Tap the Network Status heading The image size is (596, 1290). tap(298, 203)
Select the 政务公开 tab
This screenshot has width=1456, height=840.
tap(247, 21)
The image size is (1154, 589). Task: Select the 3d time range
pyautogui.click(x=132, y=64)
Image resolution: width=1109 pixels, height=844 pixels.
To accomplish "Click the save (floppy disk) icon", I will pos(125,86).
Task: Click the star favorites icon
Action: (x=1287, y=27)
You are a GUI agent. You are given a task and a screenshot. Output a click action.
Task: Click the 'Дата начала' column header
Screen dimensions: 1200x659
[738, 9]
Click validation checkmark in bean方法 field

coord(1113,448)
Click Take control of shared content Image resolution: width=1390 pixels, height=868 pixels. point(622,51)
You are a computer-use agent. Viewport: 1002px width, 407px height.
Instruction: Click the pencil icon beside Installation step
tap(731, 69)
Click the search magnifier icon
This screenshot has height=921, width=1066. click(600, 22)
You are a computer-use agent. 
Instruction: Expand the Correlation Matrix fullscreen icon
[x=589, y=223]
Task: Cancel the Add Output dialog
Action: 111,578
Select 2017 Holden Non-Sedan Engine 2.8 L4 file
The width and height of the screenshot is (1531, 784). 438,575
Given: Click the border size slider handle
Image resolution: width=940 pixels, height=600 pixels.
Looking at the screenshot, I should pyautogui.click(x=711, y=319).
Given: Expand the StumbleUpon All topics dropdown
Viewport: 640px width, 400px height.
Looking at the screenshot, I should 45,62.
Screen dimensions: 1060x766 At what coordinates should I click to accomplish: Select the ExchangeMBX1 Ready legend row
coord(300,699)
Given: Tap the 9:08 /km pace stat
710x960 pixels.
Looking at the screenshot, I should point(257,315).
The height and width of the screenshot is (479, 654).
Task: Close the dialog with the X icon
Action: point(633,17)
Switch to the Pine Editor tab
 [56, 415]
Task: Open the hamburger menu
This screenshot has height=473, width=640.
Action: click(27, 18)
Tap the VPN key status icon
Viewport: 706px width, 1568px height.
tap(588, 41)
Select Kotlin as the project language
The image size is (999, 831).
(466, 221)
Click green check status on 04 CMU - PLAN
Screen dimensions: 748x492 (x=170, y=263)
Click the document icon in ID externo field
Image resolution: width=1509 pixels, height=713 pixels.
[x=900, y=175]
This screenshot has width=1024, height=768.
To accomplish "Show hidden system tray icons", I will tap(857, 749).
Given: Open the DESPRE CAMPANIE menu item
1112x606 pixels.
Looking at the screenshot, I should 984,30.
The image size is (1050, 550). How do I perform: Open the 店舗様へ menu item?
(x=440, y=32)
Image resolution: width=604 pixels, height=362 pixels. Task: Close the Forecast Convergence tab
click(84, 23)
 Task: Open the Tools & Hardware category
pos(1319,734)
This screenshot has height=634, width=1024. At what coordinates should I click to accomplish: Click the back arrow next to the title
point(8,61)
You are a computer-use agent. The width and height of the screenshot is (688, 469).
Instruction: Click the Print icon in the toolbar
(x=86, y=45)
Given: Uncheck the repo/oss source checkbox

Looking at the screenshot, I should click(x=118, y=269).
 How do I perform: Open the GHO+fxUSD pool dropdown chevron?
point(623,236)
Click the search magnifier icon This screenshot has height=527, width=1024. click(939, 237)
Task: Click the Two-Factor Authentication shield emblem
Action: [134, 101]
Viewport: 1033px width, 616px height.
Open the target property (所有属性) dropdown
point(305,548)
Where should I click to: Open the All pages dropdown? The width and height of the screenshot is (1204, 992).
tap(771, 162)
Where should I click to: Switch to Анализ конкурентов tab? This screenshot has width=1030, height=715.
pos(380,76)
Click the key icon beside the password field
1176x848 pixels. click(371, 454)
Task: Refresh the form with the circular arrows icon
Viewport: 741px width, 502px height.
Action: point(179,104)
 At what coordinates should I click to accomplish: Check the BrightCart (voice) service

◇ ◇ ◇ ◇ ◇

**WHAT THIS TASK INVOLVES**
Write out the records in full, word for word.

**RESULT OF THE TASK**
Tap the Network Status heading The image size is (596, 1290). tap(298, 203)
Select the 政务公开 tab
This screenshot has width=1456, height=840.
tap(247, 21)
The image size is (1154, 589). Task: Select the 3d time range
pyautogui.click(x=132, y=64)
Image resolution: width=1109 pixels, height=844 pixels.
To accomplish "Click the save (floppy disk) icon", I will pos(125,86).
Task: Click the star favorites icon
Action: (x=1287, y=27)
You are a GUI agent. You are given a task and a screenshot. Output a click action.
Task: Click the 'Дата начала' column header
Screen dimensions: 1200x659
[738, 9]
Click validation checkmark in bean方法 field

coord(1113,448)
Click Take control of shared content Image resolution: width=1390 pixels, height=868 pixels. point(622,51)
You are a computer-use agent. Viewport: 1002px width, 407px height.
Instruction: Click the pencil icon beside Installation step
tap(731, 69)
Click the search magnifier icon
This screenshot has height=921, width=1066. click(600, 22)
You are a computer-use agent. 
Instruction: Expand the Correlation Matrix fullscreen icon
[x=589, y=223]
Task: Cancel the Add Output dialog
Action: 111,578
Select 2017 Holden Non-Sedan Engine 2.8 L4 file
The width and height of the screenshot is (1531, 784). 438,575
Given: Click the border size slider handle
Image resolution: width=940 pixels, height=600 pixels.
Looking at the screenshot, I should pyautogui.click(x=711, y=319).
Given: Expand the StumbleUpon All topics dropdown
Viewport: 640px width, 400px height.
Looking at the screenshot, I should 45,62.
Screen dimensions: 1060x766 At what coordinates should I click to accomplish: Select the ExchangeMBX1 Ready legend row
coord(300,699)
Given: Tap the 9:08 /km pace stat
710x960 pixels.
Looking at the screenshot, I should point(257,315).
The height and width of the screenshot is (479, 654).
Task: Close the dialog with the X icon
Action: point(633,17)
Switch to the Pine Editor tab
 [56, 415]
Task: Open the hamburger menu
This screenshot has height=473, width=640.
Action: click(27, 18)
Tap the VPN key status icon
Viewport: 706px width, 1568px height.
tap(588, 41)
Select Kotlin as the project language
The image size is (999, 831).
(466, 221)
Click green check status on 04 CMU - PLAN
Screen dimensions: 748x492 (x=170, y=263)
Click the document icon in ID externo field
Image resolution: width=1509 pixels, height=713 pixels.
[x=900, y=175]
This screenshot has width=1024, height=768.
To accomplish "Show hidden system tray icons", I will tap(857, 749).
Given: Open the DESPRE CAMPANIE menu item
1112x606 pixels.
Looking at the screenshot, I should 984,30.
The image size is (1050, 550). How do I perform: Open the 店舗様へ menu item?
(x=440, y=32)
Image resolution: width=604 pixels, height=362 pixels. Task: Close the Forecast Convergence tab
click(84, 23)
 Task: Open the Tools & Hardware category
pos(1319,734)
This screenshot has height=634, width=1024. At what coordinates should I click to accomplish: Click the back arrow next to the title
point(8,61)
You are a computer-use agent. The width and height of the screenshot is (688, 469).
Instruction: Click the Print icon in the toolbar
(x=86, y=45)
Given: Uncheck the repo/oss source checkbox

Looking at the screenshot, I should click(x=118, y=269).
 How do I perform: Open the GHO+fxUSD pool dropdown chevron?
point(623,236)
Click the search magnifier icon This screenshot has height=527, width=1024. click(939, 237)
Task: Click the Two-Factor Authentication shield emblem
Action: [134, 101]
Viewport: 1033px width, 616px height.
Open the target property (所有属性) dropdown
point(305,548)
Where should I click to: Open the All pages dropdown? The width and height of the screenshot is (1204, 992).
tap(771, 162)
Where should I click to: Switch to Анализ конкурентов tab? This screenshot has width=1030, height=715.
pos(380,76)
Click the key icon beside the password field
1176x848 pixels. click(371, 454)
Task: Refresh the form with the circular arrows icon
Viewport: 741px width, 502px height.
Action: point(179,104)
 At what coordinates should I click to accomplish: Check the BrightCart (voice) service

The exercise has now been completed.